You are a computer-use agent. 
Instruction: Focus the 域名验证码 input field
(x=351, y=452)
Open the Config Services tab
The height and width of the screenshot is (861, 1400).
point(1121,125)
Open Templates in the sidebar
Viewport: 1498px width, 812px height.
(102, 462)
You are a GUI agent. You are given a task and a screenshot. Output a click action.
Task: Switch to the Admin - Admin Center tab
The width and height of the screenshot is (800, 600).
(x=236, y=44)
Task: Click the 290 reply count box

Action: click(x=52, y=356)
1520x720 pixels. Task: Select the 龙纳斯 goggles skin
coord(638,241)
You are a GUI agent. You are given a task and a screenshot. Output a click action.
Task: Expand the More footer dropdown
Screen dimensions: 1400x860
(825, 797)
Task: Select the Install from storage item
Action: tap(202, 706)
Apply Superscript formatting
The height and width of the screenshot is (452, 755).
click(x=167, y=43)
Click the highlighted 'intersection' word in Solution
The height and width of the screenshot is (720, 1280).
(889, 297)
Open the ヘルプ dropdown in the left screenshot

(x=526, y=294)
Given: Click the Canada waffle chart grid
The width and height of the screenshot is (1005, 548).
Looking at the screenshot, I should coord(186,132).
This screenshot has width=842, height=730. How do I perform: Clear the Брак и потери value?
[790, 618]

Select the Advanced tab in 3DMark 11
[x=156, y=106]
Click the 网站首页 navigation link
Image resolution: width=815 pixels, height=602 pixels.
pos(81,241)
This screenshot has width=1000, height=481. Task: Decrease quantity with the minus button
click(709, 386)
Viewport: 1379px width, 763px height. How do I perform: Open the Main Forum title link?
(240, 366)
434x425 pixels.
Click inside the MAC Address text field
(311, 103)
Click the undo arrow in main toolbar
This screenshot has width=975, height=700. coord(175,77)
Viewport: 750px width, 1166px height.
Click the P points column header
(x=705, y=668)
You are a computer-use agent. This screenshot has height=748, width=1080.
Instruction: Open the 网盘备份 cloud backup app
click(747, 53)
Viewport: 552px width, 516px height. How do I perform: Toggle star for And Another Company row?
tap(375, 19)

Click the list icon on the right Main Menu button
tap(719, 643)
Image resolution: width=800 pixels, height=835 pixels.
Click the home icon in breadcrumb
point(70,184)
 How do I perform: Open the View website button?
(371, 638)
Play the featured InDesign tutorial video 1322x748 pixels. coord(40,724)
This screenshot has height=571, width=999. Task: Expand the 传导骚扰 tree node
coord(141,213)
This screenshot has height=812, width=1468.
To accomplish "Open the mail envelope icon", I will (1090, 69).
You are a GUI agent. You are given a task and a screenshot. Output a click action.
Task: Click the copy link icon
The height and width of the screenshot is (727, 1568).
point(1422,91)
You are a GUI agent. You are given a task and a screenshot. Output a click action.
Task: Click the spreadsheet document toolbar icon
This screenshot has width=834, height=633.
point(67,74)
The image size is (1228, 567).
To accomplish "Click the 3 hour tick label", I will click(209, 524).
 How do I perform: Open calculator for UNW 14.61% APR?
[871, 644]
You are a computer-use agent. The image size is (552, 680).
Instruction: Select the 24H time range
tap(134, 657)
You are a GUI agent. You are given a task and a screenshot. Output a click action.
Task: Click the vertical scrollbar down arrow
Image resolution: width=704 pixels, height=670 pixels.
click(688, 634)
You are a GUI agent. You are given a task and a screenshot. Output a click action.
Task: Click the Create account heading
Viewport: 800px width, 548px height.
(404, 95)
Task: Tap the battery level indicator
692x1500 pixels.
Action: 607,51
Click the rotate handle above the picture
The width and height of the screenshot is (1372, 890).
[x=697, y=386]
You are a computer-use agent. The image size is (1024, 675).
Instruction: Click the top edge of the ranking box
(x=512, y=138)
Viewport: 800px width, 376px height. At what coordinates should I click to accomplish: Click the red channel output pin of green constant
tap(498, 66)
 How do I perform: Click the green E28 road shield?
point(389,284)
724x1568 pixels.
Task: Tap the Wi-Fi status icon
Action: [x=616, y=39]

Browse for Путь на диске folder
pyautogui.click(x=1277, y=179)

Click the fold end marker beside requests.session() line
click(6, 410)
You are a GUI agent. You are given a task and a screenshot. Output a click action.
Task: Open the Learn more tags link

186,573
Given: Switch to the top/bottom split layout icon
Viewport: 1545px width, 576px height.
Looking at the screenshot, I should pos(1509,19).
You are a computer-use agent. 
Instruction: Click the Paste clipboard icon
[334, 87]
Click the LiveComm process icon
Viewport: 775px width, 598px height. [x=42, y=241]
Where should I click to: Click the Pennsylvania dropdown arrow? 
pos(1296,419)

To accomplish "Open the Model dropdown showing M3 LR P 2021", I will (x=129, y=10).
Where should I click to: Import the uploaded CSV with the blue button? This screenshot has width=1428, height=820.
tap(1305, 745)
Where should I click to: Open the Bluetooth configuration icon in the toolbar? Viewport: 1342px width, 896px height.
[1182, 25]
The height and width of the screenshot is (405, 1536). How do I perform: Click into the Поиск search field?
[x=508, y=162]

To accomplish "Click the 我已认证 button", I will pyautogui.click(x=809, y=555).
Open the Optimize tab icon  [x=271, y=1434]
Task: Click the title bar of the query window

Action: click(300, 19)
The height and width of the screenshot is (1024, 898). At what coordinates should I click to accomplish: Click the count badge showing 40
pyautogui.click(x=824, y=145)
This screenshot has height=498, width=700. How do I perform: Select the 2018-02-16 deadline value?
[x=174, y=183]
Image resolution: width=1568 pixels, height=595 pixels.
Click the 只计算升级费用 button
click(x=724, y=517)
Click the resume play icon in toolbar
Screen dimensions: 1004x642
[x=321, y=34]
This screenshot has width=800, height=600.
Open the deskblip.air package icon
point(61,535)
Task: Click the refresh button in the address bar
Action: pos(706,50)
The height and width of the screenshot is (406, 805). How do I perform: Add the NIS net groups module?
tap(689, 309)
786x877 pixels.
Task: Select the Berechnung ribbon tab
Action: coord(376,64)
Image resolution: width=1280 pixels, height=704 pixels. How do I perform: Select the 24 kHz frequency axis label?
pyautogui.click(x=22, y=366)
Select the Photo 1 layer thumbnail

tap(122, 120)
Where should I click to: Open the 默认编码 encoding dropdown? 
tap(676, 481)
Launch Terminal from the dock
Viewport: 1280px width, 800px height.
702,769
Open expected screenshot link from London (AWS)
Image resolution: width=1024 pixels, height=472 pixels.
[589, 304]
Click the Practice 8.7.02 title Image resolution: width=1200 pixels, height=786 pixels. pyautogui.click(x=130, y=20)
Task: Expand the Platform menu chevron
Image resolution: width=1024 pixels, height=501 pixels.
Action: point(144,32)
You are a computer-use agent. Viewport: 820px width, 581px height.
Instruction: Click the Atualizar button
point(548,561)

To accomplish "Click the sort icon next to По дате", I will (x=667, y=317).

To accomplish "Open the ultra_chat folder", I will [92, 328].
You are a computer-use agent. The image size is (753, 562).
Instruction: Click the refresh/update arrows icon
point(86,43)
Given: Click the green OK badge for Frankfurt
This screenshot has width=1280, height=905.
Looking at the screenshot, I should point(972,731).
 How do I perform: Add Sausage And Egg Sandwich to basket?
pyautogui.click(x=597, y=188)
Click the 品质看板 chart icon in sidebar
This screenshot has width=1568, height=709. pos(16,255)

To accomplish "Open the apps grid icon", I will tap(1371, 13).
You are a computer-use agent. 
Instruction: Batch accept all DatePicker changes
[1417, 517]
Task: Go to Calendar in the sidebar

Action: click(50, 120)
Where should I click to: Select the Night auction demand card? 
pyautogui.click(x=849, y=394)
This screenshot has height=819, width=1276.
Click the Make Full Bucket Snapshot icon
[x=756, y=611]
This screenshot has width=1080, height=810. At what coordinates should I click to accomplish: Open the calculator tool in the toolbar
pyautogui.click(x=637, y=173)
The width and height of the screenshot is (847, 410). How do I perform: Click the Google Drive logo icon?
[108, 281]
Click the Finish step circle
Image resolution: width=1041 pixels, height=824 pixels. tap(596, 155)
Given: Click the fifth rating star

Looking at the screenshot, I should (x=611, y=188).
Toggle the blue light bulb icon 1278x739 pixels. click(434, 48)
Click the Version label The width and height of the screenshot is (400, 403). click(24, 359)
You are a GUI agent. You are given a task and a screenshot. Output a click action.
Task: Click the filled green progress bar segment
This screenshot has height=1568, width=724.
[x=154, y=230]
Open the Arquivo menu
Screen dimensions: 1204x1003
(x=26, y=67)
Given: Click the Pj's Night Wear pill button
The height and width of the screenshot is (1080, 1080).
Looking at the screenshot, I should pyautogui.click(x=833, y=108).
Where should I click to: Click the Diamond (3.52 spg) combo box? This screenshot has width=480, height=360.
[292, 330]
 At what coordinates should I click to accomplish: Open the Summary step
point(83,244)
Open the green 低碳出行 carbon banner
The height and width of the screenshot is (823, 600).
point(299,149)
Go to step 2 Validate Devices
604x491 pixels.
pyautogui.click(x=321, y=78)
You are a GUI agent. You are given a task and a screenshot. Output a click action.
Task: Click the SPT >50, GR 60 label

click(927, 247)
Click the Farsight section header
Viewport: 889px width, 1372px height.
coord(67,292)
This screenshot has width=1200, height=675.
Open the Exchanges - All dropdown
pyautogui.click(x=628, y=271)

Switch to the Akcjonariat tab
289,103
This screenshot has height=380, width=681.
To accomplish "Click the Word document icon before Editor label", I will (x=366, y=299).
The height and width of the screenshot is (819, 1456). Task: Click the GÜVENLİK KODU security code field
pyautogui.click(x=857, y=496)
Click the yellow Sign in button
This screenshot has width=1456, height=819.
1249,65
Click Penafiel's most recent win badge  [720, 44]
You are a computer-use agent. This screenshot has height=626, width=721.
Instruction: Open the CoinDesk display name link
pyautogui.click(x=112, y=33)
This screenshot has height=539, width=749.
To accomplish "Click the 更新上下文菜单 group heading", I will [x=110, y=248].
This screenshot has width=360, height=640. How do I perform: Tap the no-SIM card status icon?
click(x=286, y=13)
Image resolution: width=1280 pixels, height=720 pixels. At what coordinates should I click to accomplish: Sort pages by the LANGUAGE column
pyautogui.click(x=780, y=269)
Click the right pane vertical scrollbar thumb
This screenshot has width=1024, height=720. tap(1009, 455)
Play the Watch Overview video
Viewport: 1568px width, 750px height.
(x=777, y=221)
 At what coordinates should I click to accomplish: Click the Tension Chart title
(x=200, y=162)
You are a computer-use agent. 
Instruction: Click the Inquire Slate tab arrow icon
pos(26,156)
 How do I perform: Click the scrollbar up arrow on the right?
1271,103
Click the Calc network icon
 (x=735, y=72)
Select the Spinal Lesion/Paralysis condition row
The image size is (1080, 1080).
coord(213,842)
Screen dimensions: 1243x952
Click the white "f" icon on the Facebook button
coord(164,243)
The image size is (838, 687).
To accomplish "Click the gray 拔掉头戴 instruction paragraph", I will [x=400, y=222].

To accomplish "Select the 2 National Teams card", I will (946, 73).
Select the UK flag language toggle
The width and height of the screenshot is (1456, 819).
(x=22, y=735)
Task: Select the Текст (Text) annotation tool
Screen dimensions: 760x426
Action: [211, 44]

================================

How to complete this task: In the entries above, some lines hold the string "computer". Copy each of them.

Response to the exercise:
You are a computer-use agent. 
You are a computer-use agent. This screenshot has height=748, width=1080.
You are a computer-use agent. The image size is (552, 680).
You are a computer-use agent. The image size is (1024, 675).
You are a computer-use agent. 
You are a computer-use agent. Viewport: 820px width, 581px height.
You are a computer-use agent. The image size is (753, 562).
You are a computer-use agent. 
You are a computer-use agent. This screenshot has height=626, width=721.
You are a computer-use agent. 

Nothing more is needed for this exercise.